Collected data
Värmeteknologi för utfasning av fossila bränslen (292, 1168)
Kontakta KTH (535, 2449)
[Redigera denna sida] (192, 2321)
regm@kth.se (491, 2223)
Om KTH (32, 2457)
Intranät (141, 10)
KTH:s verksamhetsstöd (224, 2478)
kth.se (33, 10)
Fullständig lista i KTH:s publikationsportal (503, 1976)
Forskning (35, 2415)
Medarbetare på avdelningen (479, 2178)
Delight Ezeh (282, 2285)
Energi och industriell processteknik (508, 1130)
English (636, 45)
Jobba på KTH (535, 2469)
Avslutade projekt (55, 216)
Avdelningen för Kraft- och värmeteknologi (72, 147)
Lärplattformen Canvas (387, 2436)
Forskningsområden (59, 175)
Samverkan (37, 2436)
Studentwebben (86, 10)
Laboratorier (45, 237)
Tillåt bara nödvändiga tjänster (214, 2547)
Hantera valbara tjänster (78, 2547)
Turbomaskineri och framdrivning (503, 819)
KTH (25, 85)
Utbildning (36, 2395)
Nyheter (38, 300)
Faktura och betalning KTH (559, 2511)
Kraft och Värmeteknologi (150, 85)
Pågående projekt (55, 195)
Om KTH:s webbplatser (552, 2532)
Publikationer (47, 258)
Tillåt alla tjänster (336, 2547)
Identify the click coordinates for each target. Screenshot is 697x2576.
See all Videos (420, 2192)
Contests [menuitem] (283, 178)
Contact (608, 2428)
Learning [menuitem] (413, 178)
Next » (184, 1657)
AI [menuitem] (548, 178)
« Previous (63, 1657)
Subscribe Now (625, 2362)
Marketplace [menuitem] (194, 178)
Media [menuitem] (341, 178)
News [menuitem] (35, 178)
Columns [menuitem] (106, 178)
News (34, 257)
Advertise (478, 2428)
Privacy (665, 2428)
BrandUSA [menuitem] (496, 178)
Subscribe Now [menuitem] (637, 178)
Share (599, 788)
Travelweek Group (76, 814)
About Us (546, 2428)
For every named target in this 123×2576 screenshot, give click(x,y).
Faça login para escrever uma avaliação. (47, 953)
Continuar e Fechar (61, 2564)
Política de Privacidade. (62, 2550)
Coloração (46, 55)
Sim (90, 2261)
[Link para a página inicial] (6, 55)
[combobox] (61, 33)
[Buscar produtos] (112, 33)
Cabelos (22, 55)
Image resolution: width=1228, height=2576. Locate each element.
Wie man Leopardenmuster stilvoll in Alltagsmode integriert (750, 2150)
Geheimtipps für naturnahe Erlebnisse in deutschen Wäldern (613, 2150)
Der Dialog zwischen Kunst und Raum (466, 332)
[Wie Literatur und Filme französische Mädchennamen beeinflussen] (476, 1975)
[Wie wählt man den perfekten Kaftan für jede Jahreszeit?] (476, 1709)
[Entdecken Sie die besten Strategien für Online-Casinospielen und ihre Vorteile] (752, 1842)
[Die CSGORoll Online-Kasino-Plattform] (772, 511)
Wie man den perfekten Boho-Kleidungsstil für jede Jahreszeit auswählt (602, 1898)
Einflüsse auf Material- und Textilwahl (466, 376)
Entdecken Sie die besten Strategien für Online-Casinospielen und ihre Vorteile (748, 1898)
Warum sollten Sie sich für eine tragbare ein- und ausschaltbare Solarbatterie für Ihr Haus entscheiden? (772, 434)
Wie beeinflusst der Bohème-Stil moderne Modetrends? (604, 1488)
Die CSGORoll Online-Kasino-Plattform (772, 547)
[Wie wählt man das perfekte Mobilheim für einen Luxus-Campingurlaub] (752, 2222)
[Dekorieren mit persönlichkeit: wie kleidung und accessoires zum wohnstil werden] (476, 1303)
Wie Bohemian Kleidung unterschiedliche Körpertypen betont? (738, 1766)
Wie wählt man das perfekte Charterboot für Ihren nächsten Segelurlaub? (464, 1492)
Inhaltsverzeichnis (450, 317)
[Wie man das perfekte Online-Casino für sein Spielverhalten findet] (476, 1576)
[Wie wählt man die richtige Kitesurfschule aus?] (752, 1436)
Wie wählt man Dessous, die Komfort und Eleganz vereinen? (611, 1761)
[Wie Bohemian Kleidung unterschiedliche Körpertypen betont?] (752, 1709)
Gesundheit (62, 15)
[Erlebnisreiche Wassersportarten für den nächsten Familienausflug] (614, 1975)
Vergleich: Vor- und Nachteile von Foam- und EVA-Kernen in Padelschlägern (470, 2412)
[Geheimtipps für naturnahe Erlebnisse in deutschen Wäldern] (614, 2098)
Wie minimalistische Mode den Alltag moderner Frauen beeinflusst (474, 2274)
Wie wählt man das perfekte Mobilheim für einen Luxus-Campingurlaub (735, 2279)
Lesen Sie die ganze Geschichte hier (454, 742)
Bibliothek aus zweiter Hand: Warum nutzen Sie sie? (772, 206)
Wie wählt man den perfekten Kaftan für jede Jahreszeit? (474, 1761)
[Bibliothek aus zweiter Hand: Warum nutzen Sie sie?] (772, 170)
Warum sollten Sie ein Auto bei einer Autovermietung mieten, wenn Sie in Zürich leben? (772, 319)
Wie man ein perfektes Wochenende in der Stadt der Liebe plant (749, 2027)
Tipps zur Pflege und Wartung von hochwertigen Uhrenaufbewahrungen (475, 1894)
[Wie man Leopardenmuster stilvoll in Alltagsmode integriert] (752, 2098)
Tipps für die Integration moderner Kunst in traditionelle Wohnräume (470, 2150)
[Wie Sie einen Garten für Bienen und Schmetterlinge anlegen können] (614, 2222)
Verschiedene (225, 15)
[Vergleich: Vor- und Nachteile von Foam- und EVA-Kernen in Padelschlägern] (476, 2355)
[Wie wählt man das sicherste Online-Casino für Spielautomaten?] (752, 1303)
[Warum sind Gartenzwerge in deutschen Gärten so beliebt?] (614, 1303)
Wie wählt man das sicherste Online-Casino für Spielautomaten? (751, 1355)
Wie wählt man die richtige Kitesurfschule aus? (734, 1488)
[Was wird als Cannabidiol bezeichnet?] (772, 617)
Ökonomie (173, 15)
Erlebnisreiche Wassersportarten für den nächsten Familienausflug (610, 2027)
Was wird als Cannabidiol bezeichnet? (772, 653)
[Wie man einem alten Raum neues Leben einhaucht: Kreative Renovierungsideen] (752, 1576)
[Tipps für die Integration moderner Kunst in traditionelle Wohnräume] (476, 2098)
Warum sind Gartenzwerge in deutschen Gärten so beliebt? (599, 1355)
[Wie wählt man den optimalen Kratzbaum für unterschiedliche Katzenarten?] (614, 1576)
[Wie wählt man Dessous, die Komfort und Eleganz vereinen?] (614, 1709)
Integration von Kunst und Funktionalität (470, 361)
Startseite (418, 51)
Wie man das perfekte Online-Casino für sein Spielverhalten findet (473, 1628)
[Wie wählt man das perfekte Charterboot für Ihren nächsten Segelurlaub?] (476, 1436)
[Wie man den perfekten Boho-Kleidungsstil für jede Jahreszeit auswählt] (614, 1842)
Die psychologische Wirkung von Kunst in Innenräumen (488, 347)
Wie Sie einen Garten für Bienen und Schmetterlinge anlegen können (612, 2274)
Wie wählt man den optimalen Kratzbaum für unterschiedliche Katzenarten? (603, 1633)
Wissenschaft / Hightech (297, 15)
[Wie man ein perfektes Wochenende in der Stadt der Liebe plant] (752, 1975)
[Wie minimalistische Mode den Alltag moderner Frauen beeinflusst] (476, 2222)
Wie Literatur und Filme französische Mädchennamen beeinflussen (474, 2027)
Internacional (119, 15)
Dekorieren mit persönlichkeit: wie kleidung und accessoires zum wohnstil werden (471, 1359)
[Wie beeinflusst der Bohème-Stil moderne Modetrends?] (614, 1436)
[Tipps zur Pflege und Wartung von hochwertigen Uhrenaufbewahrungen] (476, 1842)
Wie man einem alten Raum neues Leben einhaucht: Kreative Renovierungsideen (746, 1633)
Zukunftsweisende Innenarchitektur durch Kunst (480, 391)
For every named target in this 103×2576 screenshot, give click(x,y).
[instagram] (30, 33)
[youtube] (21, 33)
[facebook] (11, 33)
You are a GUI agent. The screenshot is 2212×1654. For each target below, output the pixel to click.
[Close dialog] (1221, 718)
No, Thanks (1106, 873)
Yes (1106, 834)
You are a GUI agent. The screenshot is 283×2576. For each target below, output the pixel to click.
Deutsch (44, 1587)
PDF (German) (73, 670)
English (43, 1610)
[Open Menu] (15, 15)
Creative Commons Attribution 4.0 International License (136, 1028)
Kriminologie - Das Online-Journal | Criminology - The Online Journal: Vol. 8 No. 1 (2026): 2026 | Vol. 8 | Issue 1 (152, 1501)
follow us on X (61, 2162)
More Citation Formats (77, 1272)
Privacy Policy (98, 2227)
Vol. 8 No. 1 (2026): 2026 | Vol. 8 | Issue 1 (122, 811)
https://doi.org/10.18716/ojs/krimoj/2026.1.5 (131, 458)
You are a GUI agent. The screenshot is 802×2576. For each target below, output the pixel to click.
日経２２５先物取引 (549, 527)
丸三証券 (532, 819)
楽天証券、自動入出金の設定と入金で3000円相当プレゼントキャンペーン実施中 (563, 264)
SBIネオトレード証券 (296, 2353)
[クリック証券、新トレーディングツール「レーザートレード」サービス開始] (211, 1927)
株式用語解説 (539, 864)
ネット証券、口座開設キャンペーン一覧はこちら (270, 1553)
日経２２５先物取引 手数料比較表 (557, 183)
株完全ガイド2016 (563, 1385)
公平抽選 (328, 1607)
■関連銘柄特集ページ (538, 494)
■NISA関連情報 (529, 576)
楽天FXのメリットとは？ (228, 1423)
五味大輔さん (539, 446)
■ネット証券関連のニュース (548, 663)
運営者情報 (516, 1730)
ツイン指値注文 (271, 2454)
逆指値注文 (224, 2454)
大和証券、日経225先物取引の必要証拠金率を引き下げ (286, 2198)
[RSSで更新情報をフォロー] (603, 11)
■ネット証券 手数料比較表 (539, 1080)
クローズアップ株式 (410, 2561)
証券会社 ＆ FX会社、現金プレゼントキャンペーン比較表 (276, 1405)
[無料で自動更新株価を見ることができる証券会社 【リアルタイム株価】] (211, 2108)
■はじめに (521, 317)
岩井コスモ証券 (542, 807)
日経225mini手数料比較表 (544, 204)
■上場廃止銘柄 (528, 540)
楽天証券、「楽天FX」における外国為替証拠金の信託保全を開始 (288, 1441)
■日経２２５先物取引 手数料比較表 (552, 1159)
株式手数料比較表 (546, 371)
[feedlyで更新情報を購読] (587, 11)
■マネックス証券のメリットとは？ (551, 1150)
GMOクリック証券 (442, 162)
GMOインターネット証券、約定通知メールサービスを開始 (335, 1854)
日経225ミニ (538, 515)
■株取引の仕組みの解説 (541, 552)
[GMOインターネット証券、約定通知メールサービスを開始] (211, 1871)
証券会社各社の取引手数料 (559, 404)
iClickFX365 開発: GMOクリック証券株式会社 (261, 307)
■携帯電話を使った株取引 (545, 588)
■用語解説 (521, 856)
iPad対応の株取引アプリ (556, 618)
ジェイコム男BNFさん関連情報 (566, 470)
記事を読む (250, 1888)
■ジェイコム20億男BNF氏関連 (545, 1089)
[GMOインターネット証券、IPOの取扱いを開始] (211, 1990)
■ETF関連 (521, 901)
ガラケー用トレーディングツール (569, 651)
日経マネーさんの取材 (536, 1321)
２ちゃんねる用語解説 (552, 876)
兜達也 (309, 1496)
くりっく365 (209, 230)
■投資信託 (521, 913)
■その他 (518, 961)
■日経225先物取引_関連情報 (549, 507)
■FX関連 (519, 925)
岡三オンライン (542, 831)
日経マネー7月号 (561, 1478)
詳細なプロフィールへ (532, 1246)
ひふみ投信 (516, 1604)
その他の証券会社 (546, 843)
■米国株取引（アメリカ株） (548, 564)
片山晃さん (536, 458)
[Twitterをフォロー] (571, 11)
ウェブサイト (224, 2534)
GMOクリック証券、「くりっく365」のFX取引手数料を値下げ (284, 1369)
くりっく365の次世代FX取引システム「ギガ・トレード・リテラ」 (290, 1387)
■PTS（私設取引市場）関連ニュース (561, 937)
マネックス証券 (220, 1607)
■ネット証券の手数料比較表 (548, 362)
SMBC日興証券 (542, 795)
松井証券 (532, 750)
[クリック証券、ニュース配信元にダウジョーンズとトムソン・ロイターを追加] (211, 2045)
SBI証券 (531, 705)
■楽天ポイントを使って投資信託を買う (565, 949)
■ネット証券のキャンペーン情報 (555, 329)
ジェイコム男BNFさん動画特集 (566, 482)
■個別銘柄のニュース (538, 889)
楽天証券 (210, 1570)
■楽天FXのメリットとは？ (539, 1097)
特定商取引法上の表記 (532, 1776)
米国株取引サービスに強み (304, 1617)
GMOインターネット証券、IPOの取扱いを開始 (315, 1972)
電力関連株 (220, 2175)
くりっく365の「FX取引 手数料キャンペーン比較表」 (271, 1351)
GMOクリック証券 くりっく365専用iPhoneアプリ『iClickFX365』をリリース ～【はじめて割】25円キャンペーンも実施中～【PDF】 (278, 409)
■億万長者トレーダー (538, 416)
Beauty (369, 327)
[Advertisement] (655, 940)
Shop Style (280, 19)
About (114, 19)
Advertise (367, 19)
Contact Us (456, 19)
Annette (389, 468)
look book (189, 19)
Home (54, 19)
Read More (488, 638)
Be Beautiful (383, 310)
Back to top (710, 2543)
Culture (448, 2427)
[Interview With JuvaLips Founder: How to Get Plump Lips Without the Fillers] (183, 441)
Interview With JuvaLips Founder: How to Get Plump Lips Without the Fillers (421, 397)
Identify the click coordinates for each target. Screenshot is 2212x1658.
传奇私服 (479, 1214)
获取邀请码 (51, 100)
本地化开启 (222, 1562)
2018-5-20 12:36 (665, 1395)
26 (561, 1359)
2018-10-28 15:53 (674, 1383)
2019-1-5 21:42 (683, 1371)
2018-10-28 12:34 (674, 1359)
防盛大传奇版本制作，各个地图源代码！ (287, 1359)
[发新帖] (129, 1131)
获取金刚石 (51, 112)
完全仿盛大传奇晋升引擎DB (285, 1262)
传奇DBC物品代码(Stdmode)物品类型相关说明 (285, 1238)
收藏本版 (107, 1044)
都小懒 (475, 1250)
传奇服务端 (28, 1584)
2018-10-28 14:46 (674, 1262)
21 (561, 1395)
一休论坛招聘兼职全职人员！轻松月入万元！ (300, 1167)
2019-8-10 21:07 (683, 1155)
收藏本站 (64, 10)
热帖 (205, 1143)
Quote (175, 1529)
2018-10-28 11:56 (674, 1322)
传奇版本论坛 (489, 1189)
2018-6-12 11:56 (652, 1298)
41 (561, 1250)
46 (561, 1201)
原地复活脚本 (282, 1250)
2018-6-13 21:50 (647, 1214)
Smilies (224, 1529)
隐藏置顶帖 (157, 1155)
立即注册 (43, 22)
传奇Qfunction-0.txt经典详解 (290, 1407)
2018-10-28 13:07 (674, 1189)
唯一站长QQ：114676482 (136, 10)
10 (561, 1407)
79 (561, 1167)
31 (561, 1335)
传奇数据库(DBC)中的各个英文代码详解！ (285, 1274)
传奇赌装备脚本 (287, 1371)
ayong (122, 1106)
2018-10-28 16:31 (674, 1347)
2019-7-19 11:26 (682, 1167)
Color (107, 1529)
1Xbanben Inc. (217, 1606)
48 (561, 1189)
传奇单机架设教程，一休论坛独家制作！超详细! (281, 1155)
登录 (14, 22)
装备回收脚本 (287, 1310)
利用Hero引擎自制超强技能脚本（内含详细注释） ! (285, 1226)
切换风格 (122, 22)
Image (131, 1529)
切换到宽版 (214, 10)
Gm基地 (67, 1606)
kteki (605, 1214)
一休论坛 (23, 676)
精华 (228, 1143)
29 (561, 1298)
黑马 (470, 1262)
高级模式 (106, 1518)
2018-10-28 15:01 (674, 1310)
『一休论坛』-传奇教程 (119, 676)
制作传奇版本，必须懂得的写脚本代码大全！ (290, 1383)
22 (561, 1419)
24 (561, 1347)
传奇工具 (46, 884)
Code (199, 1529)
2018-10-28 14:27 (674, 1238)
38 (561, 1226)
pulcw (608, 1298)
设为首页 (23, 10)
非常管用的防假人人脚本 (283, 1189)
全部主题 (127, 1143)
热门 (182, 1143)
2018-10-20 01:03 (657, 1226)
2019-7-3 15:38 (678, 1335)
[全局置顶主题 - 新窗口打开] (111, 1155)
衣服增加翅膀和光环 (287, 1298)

Work item:
Filter the entries above down to the lines that contain "Kaftan".

Expected answer:
[Wie wählt man den perfekten Kaftan für jede Jahreszeit?] (476, 1709)
Wie wählt man den perfekten Kaftan für jede Jahreszeit? (474, 1761)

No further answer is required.